Matt's Movie Blog

Monday, April 26, 2004

Review: Punch-Drunk Love (VHS)
April 25, 2004; Matt's Living Room (Maine)
* * * 1/2

I missed this the first time around and have passed on borrowing it a few times from Jay, but finally rented it with a friend last night to kill some initial home-from-college boredom. Granted, Punch-Drunk Love is not what anyone expects from Adam Sandler, but no one ever said that was a bad thing either.

Instead of his usual fare of bathroom humor and over-the-top cartoonish violence, Sandler gives a performance that makes me wonder why he's been wasting his time on low-brow crap for the past few years. His Barry Egan is similar to Happy Gilmore or Billy Madison, but the difference is that while in all his other movies the camera rolls until he breaks something (giving the oh-so-"funny" punchline), here director Paul Thomas Anderson lets the camera roll to see what happens to Egan after he messes up; it shows how he deals with it, and it shows Egan as a character who doesn't want to be that way, but he can't stop because he really doesn't like who he is.

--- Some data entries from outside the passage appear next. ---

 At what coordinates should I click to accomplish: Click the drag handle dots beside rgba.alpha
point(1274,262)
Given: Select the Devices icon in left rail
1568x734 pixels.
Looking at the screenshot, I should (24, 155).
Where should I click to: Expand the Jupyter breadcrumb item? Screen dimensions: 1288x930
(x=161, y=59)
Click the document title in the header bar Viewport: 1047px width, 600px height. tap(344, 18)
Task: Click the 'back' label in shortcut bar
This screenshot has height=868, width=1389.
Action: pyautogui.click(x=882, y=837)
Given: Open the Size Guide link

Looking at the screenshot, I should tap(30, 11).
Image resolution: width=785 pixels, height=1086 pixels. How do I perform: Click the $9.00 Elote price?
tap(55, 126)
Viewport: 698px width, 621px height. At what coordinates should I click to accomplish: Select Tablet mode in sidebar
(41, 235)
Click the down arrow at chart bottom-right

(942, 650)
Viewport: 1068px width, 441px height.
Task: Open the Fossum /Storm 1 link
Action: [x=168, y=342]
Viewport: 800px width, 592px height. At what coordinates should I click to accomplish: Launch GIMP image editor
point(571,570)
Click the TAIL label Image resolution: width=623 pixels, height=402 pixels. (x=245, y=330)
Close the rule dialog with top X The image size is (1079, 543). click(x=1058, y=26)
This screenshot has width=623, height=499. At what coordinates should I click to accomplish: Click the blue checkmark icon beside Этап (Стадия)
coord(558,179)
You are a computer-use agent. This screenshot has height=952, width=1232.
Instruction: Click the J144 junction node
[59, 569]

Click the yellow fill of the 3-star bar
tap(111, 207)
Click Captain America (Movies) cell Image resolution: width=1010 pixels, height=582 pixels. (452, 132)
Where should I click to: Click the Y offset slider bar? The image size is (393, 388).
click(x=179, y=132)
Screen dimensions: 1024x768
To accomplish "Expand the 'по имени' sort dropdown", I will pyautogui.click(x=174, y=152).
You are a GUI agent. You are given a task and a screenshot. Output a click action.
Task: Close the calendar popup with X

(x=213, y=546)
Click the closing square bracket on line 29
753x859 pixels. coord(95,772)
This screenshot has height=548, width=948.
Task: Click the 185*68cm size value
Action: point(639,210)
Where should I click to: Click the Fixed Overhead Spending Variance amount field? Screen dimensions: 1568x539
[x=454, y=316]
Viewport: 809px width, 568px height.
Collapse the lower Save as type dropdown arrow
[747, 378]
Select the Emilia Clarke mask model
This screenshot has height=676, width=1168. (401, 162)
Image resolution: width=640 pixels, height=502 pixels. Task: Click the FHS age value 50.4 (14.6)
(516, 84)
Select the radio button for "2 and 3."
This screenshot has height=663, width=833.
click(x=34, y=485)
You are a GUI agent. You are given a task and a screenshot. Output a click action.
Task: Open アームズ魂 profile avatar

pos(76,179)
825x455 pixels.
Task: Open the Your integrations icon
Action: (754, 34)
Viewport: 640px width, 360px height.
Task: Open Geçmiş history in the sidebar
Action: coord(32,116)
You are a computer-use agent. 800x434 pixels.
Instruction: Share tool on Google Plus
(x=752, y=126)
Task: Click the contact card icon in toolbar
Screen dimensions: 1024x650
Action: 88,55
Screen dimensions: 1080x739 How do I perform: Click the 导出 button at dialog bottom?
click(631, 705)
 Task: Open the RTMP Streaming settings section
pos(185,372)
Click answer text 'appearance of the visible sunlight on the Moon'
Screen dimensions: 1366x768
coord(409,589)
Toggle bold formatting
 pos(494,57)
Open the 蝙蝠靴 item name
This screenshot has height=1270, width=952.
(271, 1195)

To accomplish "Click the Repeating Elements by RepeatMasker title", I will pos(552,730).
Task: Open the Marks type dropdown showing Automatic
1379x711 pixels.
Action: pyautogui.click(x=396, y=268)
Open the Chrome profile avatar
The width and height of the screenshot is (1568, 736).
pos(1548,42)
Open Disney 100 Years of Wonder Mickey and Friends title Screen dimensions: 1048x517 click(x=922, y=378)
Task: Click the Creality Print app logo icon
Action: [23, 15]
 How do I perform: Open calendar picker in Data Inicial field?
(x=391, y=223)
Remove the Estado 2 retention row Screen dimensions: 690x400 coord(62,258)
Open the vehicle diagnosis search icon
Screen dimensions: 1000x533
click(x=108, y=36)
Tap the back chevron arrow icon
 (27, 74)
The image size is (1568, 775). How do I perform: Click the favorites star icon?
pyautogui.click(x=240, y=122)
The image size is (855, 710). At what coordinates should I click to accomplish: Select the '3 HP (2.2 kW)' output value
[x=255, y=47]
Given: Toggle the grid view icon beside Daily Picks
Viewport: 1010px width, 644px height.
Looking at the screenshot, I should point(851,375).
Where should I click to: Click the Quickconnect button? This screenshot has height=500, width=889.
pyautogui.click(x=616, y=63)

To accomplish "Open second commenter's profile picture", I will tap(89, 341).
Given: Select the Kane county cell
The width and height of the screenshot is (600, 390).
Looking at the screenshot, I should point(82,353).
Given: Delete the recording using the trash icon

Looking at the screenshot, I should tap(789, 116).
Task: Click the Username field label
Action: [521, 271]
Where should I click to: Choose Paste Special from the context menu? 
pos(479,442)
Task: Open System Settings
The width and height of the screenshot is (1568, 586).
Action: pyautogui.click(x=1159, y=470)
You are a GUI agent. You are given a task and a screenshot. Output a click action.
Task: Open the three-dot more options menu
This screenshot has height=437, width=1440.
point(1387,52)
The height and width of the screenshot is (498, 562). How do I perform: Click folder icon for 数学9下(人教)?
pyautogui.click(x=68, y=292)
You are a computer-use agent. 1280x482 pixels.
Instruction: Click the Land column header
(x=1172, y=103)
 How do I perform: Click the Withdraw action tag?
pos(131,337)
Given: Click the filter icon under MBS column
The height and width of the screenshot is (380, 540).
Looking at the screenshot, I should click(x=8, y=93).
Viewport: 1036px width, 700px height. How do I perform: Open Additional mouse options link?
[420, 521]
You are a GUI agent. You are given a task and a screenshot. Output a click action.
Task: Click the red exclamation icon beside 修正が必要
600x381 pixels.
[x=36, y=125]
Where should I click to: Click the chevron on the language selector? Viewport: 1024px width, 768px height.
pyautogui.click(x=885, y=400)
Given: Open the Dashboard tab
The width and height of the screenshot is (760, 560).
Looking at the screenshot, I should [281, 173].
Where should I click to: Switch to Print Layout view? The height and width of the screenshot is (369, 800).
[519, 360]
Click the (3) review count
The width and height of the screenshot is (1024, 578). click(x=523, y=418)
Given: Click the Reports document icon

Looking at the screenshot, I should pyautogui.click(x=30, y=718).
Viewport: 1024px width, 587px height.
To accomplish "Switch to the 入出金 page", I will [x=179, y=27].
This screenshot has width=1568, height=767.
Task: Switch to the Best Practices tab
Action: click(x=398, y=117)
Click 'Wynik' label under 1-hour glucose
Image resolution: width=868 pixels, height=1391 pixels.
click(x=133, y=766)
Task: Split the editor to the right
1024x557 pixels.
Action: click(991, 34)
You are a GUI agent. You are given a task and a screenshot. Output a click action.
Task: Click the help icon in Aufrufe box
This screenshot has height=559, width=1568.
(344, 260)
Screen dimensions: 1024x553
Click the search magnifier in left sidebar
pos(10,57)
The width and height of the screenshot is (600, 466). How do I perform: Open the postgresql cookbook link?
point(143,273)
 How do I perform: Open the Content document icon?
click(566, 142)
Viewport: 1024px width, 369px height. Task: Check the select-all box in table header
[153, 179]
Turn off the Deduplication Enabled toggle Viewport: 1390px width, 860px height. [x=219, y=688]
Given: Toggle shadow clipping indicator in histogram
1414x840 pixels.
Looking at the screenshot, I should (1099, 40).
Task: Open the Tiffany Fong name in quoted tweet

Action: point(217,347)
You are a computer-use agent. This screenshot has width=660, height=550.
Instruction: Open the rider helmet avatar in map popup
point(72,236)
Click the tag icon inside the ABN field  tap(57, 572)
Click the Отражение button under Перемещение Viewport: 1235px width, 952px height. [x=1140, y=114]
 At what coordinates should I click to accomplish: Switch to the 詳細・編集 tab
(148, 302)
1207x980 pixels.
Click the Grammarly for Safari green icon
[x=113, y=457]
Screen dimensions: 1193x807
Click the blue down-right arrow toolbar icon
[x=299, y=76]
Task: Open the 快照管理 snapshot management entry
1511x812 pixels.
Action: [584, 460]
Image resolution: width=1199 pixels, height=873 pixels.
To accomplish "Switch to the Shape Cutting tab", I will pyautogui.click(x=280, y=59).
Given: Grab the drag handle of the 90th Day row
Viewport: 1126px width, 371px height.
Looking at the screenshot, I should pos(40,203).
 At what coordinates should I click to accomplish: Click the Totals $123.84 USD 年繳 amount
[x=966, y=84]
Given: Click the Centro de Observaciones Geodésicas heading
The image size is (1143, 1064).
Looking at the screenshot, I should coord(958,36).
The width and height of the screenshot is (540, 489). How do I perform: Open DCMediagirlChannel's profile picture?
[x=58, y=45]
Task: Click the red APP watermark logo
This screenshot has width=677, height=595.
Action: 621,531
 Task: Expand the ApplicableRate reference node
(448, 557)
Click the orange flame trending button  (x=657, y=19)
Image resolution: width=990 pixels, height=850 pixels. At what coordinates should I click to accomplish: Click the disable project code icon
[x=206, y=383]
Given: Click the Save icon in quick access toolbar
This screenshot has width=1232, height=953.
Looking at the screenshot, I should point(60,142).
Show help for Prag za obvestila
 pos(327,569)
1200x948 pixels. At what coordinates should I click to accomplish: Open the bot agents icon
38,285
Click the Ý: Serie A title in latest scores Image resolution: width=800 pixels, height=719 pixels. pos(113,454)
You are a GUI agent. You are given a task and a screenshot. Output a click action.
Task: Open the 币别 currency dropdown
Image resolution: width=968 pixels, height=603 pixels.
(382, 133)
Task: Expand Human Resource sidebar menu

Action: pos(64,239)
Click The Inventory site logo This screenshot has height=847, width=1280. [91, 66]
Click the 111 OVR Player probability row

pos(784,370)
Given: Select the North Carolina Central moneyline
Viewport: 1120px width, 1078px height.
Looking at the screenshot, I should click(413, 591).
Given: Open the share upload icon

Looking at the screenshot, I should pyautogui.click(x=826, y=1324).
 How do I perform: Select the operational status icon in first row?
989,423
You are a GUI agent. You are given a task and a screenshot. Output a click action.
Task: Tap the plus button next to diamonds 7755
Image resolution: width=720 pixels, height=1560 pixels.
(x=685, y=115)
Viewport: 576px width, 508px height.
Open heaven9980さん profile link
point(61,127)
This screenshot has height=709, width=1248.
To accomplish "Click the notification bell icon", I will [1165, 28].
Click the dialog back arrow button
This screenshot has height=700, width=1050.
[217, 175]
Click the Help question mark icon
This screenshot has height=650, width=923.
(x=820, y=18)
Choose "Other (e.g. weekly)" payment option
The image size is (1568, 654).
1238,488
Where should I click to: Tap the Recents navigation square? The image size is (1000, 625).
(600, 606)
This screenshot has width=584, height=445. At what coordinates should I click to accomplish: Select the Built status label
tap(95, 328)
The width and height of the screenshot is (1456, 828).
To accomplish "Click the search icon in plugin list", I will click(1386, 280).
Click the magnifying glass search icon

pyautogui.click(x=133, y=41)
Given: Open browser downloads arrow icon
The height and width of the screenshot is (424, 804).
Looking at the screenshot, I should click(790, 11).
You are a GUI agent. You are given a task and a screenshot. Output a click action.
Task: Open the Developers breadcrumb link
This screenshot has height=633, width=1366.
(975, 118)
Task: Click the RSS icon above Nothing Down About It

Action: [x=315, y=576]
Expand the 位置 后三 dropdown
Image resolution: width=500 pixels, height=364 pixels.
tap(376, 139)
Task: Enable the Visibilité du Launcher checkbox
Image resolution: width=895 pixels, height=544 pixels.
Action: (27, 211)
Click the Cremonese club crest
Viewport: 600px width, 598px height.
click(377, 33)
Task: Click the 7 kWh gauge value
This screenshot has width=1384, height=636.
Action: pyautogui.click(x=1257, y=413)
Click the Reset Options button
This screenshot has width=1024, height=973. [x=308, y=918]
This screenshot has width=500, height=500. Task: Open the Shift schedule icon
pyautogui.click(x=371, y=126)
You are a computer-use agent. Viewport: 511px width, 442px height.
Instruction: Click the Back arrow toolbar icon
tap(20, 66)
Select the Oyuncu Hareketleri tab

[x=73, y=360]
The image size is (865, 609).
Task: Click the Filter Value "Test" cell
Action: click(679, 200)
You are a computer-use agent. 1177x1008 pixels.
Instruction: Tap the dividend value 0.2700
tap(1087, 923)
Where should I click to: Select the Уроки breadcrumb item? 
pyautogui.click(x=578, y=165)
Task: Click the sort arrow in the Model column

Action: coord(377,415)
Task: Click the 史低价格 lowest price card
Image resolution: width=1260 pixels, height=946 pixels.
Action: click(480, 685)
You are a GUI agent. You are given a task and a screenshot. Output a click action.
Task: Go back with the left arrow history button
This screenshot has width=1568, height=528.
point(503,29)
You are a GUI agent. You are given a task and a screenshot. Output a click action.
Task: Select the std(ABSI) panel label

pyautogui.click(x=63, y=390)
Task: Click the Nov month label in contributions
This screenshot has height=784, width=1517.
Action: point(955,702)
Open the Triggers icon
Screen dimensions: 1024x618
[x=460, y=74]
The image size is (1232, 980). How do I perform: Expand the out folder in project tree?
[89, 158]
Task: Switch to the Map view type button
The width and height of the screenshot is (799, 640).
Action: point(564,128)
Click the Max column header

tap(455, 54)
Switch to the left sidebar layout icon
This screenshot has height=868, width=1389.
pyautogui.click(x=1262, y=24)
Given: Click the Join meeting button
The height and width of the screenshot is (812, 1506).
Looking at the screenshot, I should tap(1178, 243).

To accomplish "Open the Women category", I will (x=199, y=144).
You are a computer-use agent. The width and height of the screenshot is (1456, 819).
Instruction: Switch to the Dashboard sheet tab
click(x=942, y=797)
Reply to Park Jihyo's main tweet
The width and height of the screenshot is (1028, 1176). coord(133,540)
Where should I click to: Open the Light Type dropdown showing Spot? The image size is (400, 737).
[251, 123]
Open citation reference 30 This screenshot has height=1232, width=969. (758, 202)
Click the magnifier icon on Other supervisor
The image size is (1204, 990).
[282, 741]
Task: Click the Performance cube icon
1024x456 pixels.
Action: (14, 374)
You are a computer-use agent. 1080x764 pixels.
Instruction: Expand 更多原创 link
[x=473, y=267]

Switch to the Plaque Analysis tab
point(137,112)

What allows him to stop is his relationship with Lena Leonard (Emily Watson); he finds someone he can truly care about and it gives him a reason to pick up his life and put it back together. Nevermind that this relationship is pretty messed up - Egan tells her that her face is so beautiful, he wants to smash it in with a sledehammer - the point is that each character cures the other of a loneliness they had yet to find a way out of. This is a crystal-clear proclamation of the inspirational power of love: Egan drags himself out of a massive hole he's fallen into between his sisters and an extortion attempt, and there's no way he could have done it without meeting and falling for Lena. Their relationship could be a tough sell - the movie is barely an hour and a half, and their first date doesn't come until 40 minutes in, but Sandler and Watson both pour themselves into it entirely, and make it completely convincing.

This is a step for Sandler - he progresses beyond the amoral jerks with hearts of gold he tends towards, but he's still playing entirely awkward and uncomfortable in any social situation. He's good at it, but now that he's shown he can do more than people expect, it's getting near time to expand on that and show how much more. Nevertheless, this is a good, real little romance that is sold by the two stars.